A friend once told me I was scary on the outside but a soft marshmallow on the inside. I balked. I have always been a fighter, I told her. I have always been slaying dragons and standing up again and trying to survive in my armor with my sword oh I am a knight surging forward. I held that image of myself in my head so hard I didn’t even know what I was anymore beneath that ideal.
Because the truth of the matter is, that soft marshmallow has been locked in a breadbox for a very long time, simply dreaming of riding out in armor to slay dragons. It was way too scary to imagine actually exposing myself to the light of day.

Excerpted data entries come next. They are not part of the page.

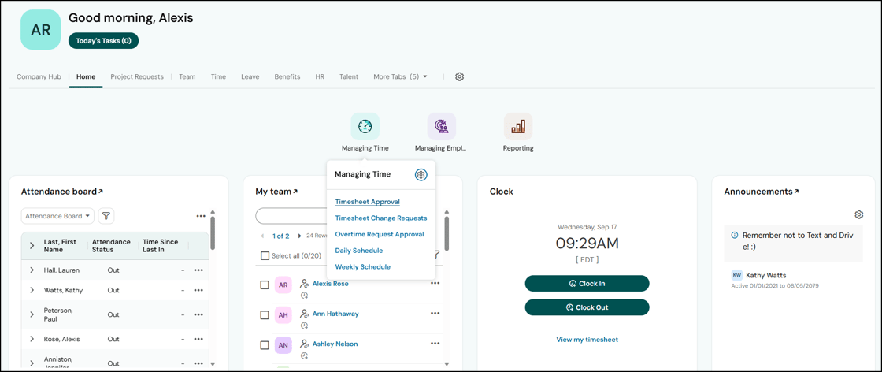Click gear icon in Managing Time popup
The height and width of the screenshot is (372, 882).
tap(421, 174)
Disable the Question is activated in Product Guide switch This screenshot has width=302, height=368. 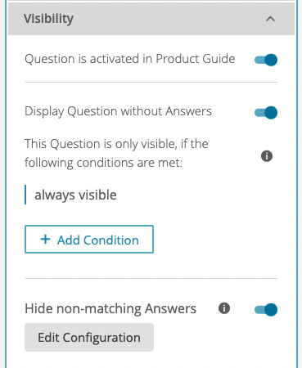click(266, 60)
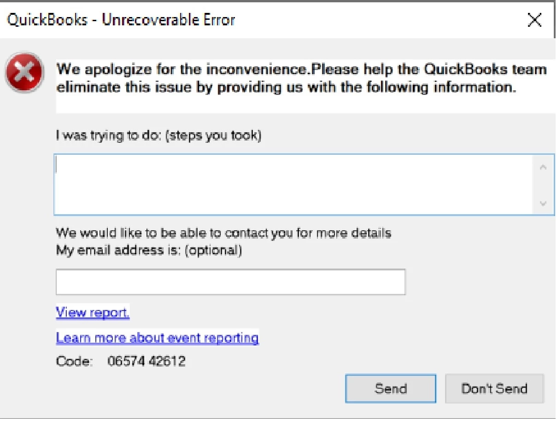This screenshot has width=557, height=421.
Task: Click the "My email address is:" label
Action: (118, 251)
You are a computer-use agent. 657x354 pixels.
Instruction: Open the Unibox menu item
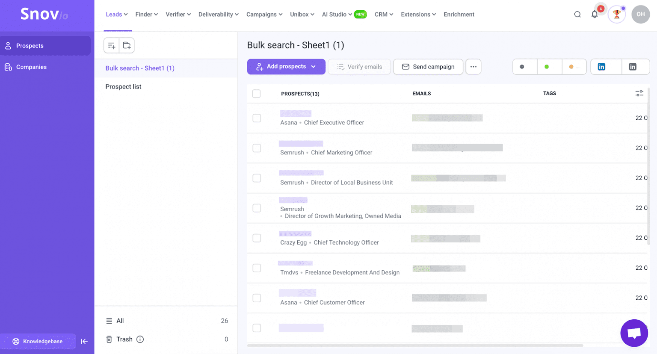(302, 14)
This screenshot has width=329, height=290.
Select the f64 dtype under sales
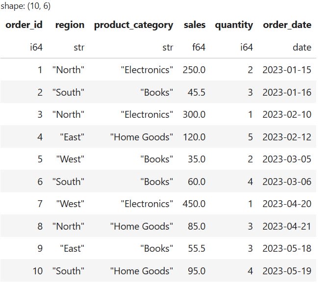(199, 47)
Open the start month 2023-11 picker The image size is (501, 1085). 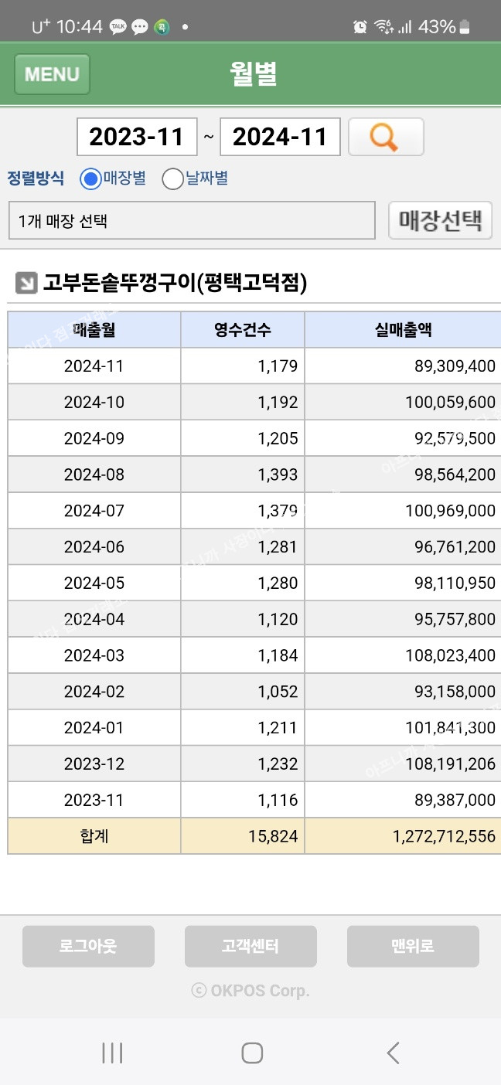pos(137,138)
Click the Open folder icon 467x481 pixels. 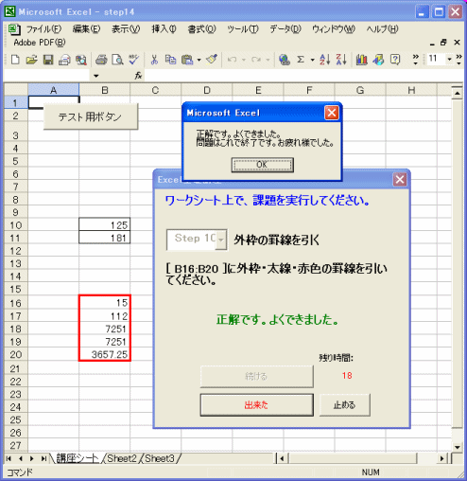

What I learned this summer is that even soft marshmallows can face their fears and slay dragons. Maybe it hurts every time, but at least I know it’s actually me hurting and actually me fighting, and actually me standing up again and feeling so much, learning so much, experiencing so much in the aftermath of every battle. Learning that you don’t have to be tough to survive. Learning that some triumphs can come from an offense of compassion instead of a defense of anger. Learning that it’s better to be a soft marshmallow and feel and experience all of this, if that’s what I really am.
We can change, sometimes slowly, sometimes painfully, but ultimately delightfully.
Even if it’s exhausting and we feel we need to sleep for days.
The nights are getting cooler. The sun a little lower in the sky. My mom is doing better, and I don’t have to be afraid to be myself anymore.